#### DATA UNDER STUDY:
====

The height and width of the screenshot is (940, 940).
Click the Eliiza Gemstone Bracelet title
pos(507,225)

====

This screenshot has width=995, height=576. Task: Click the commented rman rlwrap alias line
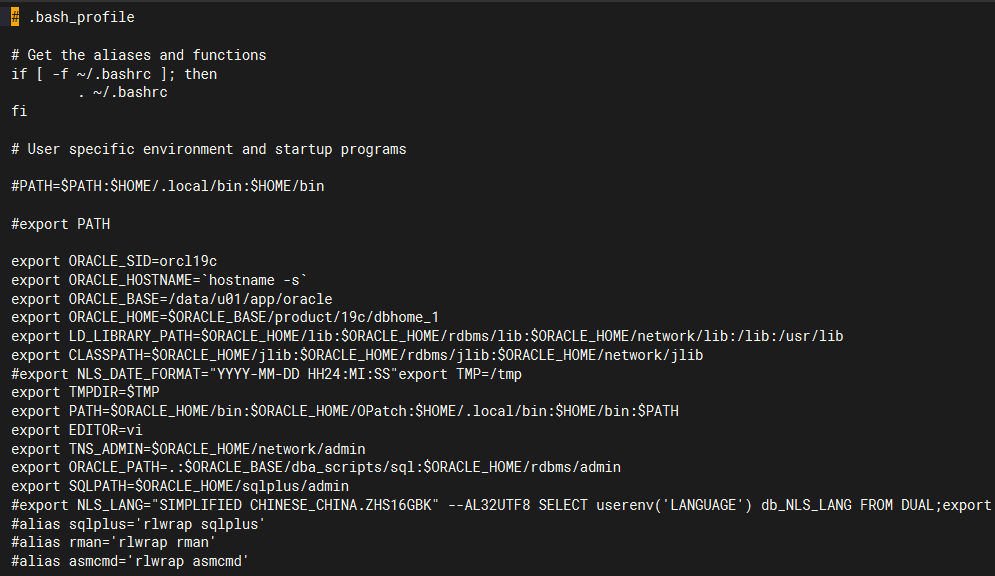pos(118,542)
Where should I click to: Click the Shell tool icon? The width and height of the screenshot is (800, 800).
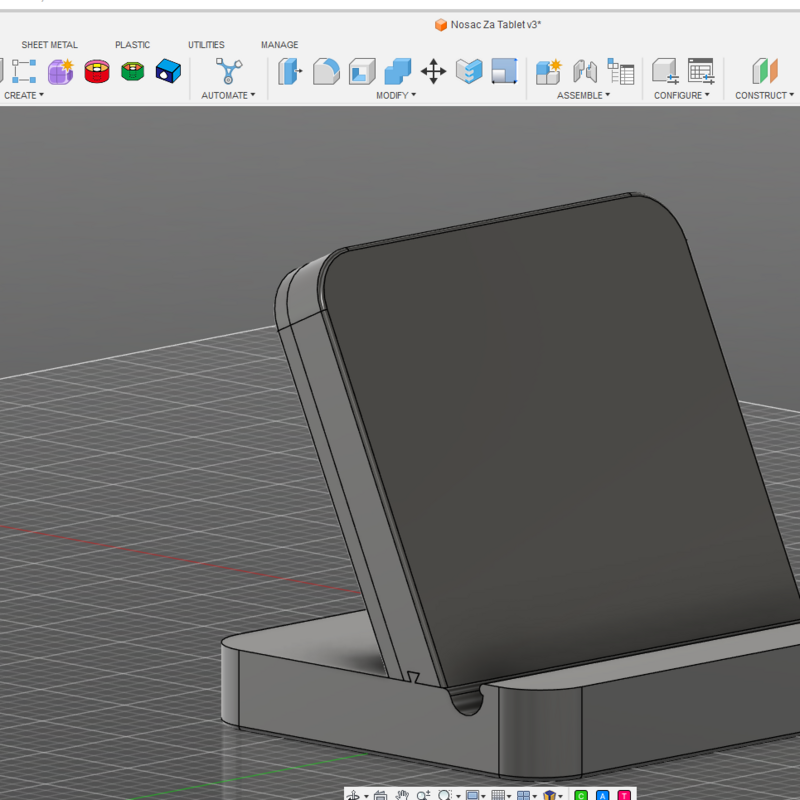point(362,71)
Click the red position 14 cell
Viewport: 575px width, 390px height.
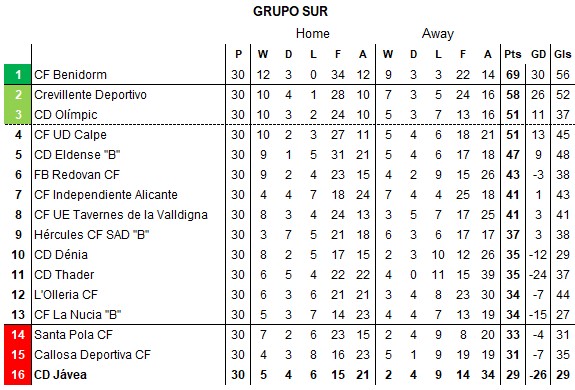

====

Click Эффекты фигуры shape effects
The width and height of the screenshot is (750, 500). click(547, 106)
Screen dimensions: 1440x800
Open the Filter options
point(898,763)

====

#### EXERCISE:
Only the lines above from the one with "Click the red position 14 cell" up to and including the one with "Viewport: 575px width, 390px height." should be repeated, exactly as written.

#### OUTPUT OF THE TASK:
Click the red position 14 cell
Viewport: 575px width, 390px height.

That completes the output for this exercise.